Ключевой момент для Гомбриха – это сама процедура перспективных построений, когда задаются изоморфные структуры, то есть одни и те же формы, но в разных масштабах – за счет расположения их под разными углами. Таким способом задается эффект объемного восприятия: вместо того, чтобы «заглядывать за угол», то есть видеть сокрытые аспекты вещей, мы рассматриваем их под разными углами, то есть как будто с разных сторон.
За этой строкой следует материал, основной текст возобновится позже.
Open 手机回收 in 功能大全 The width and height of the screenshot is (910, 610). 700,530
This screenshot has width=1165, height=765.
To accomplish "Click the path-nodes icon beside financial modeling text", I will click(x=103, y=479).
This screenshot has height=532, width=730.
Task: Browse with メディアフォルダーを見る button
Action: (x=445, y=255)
Перспектива – это самый оптимальный, то есть наименее затратный и наиболее прямой, способ имитации когерентных отношений между образами вещей, и потому, по мнению Гомбриха, это и наиболее приемлемый способ, сомнения в котором и отказ от которого ничем не мотивированы.
Можно усмотреть в интерпретации Гомбрихом перспективы как анаморфизма некоторую эквивалентность его методу вообще: собирание в одной точке разнородных теорий ради создания иллюзии многомерного, объемного подхода к истории искусства, хотя взятая по отдельности каждая парадигма выглядит искаженной, так как только под одним – попперианским – углом зрения снимаются заведомо и сознательно заданные искажения.
Но главное то, что этот способ создания иллюзии является вполне искусственным, условным. И уже потому он лучше всего соответствует как раз задачам и потребностям искусства – но вовсе не реальным ситуациям в обыденной жизни и повседневном восприятии. Другими словами, именно конвенциональность перспективы защищает ее от обвинений в неадекватности по отношению к реальности, ее искажении и просто видоизменении: эти качества и делают перспективу условием восприятия картины как ее прочтения в качестве сообщения, никак не вытесняющей реальность и не воспроизводящей ее.
Для Гомбриха, несомненно, еще более важно то, что перспектива своей конвенциональностью создает и заведомо игровую ситуацию, связанную с возможностью перебора некоторого (почти бесконечного) набора ключей, а это – признак не только свободы и смысла, но и просто движения как такового, а значит, жизни в ее разнообразии гармонии. Строго говоря, это и есть важнейший эффект перспективы: оставаясь в неподвижности, затрачивая минимум энергии, прибегая к самым элементарным, наипростейшим средствам (даже не нами активизированным, а художником), мы испытываем мало с чем сравнимое удовольствие: мы приобщаемся даже не к творчеству, а к самому творению. Но делаем мы это, подчеркнем еще раз, играючи, перебирая и выбирая противоположности, то есть иллюзию и реальность, обман и правду, уверенность (почти веру!) и сомнения (разочарования), надежду и удовлетворение… Мы приобщаемся к искусству, переживая – почти бессознательно, но тем более надежно – опыт трансформации (вот почему анаморфизм!) реальности, попавшей в поле нашего зрения[206].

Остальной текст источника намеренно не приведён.